◆ **Exercise aim**
Reproduce the lines of the material from its beginning up to and including the line containing "This screenshot has width=800, height=450.".

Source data

========================================================================

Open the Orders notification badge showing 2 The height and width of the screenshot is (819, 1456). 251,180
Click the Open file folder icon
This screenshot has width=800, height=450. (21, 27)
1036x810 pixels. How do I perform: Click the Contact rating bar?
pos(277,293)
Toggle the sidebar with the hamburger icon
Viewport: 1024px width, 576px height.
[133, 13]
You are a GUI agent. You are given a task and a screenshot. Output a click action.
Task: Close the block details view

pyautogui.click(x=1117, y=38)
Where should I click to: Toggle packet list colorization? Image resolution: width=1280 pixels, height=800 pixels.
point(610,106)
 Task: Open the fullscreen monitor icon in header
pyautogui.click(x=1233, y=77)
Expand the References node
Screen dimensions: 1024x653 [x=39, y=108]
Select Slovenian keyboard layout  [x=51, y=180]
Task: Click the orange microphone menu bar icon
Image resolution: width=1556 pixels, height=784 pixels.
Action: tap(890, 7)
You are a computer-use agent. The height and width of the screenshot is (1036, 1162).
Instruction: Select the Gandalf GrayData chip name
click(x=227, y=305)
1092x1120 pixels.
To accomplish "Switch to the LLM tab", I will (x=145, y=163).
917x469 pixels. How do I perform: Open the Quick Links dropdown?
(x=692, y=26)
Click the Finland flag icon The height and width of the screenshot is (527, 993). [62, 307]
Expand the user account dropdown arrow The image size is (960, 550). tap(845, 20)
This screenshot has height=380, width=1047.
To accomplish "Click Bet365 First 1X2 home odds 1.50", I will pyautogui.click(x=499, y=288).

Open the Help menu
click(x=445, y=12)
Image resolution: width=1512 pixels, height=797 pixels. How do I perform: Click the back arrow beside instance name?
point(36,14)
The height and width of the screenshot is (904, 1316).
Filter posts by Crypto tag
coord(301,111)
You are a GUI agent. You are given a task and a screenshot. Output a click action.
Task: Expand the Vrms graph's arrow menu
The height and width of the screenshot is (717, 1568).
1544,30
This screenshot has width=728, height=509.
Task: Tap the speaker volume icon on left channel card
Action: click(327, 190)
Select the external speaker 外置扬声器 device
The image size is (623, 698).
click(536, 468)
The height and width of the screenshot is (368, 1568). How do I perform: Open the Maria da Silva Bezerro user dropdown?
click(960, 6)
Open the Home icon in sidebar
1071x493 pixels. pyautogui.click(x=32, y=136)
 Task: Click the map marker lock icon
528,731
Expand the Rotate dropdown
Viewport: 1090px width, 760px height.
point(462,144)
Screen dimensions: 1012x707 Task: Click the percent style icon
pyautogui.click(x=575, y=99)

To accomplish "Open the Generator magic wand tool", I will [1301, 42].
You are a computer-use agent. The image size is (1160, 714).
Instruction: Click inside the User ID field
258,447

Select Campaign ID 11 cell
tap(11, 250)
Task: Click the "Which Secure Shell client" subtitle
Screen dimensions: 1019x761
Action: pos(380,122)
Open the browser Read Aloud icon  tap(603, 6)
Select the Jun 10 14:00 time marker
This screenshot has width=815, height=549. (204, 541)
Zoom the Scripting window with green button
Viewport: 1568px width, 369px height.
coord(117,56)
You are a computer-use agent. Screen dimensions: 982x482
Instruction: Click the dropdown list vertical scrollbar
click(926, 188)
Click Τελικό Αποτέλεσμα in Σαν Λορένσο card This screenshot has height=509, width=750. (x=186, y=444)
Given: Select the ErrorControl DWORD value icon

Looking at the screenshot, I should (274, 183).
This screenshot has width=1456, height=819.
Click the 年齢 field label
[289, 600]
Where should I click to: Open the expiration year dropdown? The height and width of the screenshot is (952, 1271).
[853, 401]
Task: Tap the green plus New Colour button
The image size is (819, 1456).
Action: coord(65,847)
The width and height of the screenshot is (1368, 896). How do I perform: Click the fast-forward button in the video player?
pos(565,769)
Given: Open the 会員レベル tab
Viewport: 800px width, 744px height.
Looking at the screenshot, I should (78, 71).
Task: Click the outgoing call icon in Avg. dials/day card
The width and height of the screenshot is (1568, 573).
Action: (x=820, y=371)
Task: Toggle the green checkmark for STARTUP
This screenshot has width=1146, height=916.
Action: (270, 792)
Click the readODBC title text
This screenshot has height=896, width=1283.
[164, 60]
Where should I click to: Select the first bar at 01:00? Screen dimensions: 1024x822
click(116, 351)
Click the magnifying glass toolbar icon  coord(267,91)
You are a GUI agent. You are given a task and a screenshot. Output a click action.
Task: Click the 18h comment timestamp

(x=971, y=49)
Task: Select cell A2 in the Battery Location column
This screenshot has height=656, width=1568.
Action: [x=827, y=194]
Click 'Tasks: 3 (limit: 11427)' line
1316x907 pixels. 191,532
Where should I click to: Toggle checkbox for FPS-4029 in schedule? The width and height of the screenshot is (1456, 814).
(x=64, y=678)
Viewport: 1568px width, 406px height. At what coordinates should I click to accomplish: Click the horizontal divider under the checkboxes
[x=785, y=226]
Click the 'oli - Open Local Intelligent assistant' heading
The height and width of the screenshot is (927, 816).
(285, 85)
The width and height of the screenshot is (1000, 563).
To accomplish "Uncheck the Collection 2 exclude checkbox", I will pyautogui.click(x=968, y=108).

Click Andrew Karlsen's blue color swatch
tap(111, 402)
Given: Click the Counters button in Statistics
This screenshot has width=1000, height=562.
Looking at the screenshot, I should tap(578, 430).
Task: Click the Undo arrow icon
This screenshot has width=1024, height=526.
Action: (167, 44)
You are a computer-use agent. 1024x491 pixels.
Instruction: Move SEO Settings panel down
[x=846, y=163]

========================================================================

◆ **Exercise solution**
Open the Orders notification badge showing 2 The height and width of the screenshot is (819, 1456). 251,180
Click the Open file folder icon
This screenshot has width=800, height=450. (21, 27)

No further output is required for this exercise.